__What to work on__. From the line below that contains "Tap 不再关注 to unfollow the account" to the line that contains "This screenshot has width=1015, height=603.", repeat every line exactly, both ends included, and nothing else.

(Saved entries)

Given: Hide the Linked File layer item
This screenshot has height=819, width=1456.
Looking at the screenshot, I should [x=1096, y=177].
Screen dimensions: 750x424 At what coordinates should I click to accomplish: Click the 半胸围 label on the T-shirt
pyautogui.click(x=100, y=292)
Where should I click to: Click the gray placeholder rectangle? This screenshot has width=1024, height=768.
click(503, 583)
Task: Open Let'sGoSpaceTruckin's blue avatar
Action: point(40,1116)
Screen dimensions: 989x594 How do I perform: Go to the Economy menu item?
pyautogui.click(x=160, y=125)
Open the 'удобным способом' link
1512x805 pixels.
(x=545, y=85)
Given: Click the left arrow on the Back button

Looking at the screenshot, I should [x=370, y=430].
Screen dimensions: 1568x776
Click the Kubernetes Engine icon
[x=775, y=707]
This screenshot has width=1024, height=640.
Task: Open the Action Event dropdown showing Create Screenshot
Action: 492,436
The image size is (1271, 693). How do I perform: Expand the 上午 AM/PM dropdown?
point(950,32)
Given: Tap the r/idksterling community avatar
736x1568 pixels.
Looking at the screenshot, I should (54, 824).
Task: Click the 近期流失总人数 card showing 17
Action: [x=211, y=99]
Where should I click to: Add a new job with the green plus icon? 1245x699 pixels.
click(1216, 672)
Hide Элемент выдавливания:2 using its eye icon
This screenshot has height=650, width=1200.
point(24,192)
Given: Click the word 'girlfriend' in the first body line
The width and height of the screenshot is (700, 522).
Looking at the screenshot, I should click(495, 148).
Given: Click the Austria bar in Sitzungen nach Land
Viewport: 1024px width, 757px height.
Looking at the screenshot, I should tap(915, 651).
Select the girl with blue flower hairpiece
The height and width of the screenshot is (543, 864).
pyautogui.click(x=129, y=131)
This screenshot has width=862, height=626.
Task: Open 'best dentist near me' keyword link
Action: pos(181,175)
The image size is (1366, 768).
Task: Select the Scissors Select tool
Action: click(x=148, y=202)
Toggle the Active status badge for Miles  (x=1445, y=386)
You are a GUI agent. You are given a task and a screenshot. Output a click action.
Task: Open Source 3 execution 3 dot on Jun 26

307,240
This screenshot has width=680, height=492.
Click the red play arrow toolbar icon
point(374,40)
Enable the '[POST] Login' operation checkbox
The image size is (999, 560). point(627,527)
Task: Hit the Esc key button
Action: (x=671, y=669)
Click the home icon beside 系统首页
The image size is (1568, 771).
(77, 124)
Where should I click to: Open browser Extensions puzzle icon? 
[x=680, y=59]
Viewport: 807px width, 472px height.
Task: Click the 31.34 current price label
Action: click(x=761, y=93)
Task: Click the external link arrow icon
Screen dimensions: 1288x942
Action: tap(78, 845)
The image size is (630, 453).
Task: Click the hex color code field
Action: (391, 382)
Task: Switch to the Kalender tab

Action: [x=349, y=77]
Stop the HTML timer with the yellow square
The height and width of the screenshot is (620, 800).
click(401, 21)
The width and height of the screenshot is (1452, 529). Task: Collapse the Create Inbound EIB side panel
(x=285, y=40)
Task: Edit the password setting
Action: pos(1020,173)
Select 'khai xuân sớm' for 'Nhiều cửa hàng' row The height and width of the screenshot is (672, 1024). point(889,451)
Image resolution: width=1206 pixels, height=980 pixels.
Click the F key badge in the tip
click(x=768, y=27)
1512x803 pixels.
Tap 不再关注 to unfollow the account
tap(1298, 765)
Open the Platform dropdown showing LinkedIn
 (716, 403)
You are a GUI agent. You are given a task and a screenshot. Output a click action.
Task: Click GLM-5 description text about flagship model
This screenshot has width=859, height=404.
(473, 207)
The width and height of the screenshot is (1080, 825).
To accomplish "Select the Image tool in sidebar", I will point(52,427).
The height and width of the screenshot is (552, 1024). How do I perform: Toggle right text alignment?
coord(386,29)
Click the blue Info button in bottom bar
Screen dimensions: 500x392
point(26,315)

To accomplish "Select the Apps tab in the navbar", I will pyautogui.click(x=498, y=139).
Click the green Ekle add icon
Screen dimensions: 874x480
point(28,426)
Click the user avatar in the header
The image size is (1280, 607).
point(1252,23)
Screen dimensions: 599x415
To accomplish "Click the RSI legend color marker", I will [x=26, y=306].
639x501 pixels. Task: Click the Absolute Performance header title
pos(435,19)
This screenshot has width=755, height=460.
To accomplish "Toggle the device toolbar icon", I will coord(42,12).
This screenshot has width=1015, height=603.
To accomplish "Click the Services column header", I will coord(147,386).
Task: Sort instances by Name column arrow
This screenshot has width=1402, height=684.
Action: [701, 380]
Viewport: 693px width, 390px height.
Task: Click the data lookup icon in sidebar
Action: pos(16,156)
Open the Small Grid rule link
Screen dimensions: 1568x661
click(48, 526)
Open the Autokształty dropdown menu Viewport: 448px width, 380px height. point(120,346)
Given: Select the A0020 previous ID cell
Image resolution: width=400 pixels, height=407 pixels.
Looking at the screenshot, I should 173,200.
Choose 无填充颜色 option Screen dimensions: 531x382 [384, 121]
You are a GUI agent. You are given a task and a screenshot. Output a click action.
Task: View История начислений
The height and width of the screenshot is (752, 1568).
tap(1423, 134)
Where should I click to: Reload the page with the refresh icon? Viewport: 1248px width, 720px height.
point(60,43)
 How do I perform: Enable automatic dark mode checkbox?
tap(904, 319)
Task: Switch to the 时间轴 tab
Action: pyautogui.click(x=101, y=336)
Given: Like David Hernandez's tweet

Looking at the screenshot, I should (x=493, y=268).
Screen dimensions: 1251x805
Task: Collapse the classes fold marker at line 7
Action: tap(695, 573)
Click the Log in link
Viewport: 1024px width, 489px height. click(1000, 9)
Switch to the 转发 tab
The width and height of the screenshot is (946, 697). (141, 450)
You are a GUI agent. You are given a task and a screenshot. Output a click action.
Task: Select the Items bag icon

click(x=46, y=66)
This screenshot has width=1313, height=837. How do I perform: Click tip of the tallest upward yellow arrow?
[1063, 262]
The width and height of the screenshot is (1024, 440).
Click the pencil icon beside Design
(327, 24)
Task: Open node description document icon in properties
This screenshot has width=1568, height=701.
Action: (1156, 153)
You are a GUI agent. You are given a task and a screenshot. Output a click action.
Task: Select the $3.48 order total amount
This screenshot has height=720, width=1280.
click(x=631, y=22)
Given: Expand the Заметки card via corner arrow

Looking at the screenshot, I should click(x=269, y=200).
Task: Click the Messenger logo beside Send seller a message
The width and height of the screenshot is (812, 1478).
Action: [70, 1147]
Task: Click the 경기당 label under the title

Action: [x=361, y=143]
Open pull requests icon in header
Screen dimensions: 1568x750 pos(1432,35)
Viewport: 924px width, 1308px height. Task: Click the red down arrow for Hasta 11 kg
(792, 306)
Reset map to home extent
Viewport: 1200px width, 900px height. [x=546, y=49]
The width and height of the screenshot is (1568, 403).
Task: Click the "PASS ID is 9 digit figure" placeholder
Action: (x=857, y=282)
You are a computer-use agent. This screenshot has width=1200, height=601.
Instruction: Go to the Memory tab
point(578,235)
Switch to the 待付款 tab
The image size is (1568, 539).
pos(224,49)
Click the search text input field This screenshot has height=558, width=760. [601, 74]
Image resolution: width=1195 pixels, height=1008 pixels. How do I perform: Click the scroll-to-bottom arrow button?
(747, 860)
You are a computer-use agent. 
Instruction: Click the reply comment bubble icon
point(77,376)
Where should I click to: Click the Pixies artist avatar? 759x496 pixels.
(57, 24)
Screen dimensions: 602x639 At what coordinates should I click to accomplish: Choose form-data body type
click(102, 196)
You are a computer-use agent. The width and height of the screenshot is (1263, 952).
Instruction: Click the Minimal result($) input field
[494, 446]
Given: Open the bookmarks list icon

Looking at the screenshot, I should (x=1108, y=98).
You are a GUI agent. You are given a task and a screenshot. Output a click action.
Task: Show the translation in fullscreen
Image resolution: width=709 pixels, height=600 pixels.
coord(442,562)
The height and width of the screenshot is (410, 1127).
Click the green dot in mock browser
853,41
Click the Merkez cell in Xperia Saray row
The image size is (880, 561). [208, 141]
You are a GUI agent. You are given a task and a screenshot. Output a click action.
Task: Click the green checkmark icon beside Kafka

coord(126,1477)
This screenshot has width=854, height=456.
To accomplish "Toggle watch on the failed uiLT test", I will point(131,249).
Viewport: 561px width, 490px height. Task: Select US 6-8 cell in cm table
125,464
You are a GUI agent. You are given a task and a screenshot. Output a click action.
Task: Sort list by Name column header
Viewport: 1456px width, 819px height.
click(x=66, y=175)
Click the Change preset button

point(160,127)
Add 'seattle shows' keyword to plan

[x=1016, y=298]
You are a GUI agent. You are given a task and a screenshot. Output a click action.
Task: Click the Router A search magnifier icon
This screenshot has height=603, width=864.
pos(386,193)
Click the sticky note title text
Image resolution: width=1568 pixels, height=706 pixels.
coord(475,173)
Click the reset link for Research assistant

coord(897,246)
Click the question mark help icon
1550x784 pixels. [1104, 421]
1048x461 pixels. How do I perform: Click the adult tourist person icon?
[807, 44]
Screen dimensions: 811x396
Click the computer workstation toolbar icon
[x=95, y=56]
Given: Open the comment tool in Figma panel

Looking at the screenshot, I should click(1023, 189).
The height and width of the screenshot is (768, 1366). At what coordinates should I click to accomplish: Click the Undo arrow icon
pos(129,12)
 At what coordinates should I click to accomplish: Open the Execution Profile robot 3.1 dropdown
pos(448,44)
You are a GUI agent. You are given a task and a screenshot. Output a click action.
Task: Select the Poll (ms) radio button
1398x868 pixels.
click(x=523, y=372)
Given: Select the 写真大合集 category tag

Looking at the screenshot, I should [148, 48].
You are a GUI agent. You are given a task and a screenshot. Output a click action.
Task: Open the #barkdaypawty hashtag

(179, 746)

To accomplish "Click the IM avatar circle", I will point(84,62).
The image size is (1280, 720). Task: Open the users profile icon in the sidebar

__Reply to the task__.
Tap 不再关注 to unfollow the account
tap(1298, 765)
Open the Platform dropdown showing LinkedIn
 (716, 403)
You are a GUI agent. You are given a task and a screenshot. Output a click action.
Task: Click GLM-5 description text about flagship model
This screenshot has width=859, height=404.
(473, 207)
The width and height of the screenshot is (1080, 825).
To accomplish "Select the Image tool in sidebar", I will point(52,427).
The height and width of the screenshot is (552, 1024). How do I perform: Toggle right text alignment?
coord(386,29)
Click the blue Info button in bottom bar
Screen dimensions: 500x392
point(26,315)

To accomplish "Select the Apps tab in the navbar", I will pyautogui.click(x=498, y=139).
Click the green Ekle add icon
Screen dimensions: 874x480
point(28,426)
Click the user avatar in the header
The image size is (1280, 607).
point(1252,23)
Screen dimensions: 599x415
To accomplish "Click the RSI legend color marker", I will [x=26, y=306].
639x501 pixels. Task: Click the Absolute Performance header title
pos(435,19)
This screenshot has width=755, height=460.
To accomplish "Toggle the device toolbar icon", I will coord(42,12).
This screenshot has width=1015, height=603.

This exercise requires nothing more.